## [WHAT YOU WILL DO]
Where the data below has the string "Toggle", return the whole line.

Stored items

--------------------------------

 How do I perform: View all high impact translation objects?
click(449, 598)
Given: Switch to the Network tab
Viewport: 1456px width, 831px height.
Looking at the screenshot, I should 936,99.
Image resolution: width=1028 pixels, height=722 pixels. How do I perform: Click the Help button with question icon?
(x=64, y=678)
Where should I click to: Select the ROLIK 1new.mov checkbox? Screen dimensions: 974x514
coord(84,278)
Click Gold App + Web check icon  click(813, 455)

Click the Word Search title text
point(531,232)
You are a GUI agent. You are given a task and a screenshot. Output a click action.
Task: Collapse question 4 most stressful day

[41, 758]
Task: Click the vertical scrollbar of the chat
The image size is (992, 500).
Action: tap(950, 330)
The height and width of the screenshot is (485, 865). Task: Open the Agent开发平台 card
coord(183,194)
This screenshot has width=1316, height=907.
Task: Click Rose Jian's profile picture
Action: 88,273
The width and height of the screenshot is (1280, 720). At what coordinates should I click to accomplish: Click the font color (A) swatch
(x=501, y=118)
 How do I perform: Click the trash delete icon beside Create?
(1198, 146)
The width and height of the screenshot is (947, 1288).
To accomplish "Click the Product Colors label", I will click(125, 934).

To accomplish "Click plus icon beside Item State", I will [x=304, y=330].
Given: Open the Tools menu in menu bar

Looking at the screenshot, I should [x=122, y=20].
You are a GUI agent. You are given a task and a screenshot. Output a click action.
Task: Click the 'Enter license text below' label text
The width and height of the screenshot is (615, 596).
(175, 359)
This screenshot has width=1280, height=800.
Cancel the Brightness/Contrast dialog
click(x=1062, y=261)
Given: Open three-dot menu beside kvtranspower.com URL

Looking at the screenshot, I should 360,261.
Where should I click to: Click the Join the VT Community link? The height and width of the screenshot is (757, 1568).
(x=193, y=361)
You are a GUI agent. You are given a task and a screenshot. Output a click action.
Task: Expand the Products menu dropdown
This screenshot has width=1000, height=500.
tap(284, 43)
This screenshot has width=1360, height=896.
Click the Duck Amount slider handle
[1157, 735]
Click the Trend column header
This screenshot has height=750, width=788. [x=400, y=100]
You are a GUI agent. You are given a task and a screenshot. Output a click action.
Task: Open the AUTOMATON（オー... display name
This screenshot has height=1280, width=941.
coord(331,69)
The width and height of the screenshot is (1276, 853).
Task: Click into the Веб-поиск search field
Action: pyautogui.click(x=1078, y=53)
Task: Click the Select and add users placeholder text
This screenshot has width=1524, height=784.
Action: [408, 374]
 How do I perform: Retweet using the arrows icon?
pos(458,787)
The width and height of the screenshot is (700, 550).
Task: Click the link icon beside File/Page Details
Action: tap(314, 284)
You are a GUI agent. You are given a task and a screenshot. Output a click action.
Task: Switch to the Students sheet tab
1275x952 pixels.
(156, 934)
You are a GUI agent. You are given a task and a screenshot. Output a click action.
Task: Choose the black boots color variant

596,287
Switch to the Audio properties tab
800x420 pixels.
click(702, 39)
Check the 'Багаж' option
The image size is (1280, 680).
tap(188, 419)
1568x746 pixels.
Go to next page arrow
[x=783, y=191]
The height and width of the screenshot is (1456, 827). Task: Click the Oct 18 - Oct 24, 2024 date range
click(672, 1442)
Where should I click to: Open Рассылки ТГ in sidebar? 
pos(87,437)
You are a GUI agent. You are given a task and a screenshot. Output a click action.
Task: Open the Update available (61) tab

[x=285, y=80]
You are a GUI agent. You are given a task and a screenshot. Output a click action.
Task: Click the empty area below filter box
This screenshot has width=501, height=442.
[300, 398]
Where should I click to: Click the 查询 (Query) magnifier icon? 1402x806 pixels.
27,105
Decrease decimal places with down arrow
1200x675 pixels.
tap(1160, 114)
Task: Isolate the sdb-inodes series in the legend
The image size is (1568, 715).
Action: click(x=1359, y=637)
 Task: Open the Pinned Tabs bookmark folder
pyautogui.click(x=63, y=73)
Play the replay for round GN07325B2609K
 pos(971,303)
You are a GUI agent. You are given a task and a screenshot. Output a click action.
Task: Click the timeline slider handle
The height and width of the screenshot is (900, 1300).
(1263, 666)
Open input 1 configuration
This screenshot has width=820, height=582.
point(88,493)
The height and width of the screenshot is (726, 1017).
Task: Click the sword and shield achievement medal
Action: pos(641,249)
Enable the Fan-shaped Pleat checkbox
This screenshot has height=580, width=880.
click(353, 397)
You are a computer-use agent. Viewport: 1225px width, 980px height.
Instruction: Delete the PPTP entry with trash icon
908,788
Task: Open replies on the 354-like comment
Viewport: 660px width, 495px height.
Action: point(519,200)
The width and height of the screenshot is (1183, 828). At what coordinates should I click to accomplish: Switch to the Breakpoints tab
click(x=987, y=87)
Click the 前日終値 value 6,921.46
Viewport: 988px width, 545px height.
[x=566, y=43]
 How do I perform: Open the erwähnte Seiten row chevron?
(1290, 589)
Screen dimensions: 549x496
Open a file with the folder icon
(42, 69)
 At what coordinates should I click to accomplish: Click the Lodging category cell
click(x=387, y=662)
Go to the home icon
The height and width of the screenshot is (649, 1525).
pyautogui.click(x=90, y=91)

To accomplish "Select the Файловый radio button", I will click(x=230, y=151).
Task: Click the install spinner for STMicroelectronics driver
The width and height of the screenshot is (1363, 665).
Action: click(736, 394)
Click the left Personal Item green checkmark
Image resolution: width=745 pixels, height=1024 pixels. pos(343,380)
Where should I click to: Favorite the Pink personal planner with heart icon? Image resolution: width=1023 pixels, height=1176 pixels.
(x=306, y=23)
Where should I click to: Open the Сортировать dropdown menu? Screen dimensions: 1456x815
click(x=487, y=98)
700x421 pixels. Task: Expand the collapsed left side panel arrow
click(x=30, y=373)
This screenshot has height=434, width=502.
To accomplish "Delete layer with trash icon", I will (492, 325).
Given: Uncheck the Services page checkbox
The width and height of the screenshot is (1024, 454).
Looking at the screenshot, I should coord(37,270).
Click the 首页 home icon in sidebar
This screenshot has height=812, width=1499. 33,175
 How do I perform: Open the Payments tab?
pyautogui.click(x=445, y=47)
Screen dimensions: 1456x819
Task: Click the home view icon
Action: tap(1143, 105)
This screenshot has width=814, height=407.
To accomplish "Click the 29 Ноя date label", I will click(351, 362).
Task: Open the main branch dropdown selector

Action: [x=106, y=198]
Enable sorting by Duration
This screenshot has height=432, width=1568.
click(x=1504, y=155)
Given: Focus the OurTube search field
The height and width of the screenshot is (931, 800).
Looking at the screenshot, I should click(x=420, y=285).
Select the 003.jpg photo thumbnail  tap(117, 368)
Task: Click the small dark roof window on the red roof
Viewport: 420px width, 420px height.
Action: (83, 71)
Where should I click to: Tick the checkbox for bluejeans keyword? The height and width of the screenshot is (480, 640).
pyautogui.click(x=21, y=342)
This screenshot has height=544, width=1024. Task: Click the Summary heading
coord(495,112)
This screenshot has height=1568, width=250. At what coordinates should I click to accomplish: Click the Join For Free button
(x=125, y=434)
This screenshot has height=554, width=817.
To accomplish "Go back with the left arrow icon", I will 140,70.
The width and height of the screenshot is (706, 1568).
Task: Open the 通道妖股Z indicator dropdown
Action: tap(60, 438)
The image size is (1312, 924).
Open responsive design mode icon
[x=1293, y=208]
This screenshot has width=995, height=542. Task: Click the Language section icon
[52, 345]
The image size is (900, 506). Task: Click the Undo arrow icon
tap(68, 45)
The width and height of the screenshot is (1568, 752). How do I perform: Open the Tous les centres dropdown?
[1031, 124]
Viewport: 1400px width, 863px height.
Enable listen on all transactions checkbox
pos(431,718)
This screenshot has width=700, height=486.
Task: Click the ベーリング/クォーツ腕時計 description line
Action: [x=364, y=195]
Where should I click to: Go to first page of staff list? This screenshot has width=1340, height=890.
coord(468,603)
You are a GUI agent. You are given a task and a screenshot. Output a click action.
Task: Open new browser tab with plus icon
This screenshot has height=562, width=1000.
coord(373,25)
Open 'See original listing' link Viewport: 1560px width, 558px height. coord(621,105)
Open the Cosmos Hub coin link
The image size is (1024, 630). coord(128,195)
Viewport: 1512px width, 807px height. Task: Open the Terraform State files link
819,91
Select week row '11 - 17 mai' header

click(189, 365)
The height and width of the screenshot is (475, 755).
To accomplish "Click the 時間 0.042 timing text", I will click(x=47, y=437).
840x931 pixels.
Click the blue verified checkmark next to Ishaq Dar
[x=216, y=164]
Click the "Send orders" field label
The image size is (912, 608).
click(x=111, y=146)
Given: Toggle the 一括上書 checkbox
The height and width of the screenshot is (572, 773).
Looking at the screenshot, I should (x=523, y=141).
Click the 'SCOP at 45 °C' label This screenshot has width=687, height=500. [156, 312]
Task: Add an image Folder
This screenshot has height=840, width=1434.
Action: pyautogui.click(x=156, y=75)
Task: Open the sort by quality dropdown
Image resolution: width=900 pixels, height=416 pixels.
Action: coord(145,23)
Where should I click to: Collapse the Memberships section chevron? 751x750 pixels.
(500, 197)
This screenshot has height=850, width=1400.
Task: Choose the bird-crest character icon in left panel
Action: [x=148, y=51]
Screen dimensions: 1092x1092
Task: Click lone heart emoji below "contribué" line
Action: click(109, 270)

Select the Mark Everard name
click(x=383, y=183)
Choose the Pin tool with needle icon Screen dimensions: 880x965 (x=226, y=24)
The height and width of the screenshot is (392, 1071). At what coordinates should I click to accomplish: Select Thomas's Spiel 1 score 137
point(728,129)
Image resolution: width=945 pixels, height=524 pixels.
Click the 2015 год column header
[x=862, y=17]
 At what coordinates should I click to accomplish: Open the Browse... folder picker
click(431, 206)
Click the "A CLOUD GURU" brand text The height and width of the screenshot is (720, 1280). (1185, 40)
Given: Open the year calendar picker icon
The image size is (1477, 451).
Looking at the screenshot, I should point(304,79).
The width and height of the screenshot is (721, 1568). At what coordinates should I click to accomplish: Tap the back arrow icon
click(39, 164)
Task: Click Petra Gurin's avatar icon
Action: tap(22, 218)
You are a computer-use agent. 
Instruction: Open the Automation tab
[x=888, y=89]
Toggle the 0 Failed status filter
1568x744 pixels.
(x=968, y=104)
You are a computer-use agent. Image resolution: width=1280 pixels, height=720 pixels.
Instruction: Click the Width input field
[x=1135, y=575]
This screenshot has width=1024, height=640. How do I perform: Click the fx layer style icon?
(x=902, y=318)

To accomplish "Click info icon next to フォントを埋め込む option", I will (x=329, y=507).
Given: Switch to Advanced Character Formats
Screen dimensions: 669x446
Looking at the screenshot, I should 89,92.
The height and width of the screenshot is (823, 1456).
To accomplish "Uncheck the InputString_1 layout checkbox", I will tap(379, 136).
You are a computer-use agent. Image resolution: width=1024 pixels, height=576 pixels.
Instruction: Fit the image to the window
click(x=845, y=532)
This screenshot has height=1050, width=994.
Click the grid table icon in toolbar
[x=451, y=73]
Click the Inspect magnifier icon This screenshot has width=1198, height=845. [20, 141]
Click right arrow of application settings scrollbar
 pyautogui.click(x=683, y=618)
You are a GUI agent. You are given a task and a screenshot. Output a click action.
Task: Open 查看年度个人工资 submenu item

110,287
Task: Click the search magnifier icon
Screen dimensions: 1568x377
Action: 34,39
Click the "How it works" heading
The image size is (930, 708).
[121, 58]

--------------------------------

## [SOLUTION FOR THIS EXERCISE]
Given: Toggle the 一括上書 checkbox
Toggle the 0 Failed status filter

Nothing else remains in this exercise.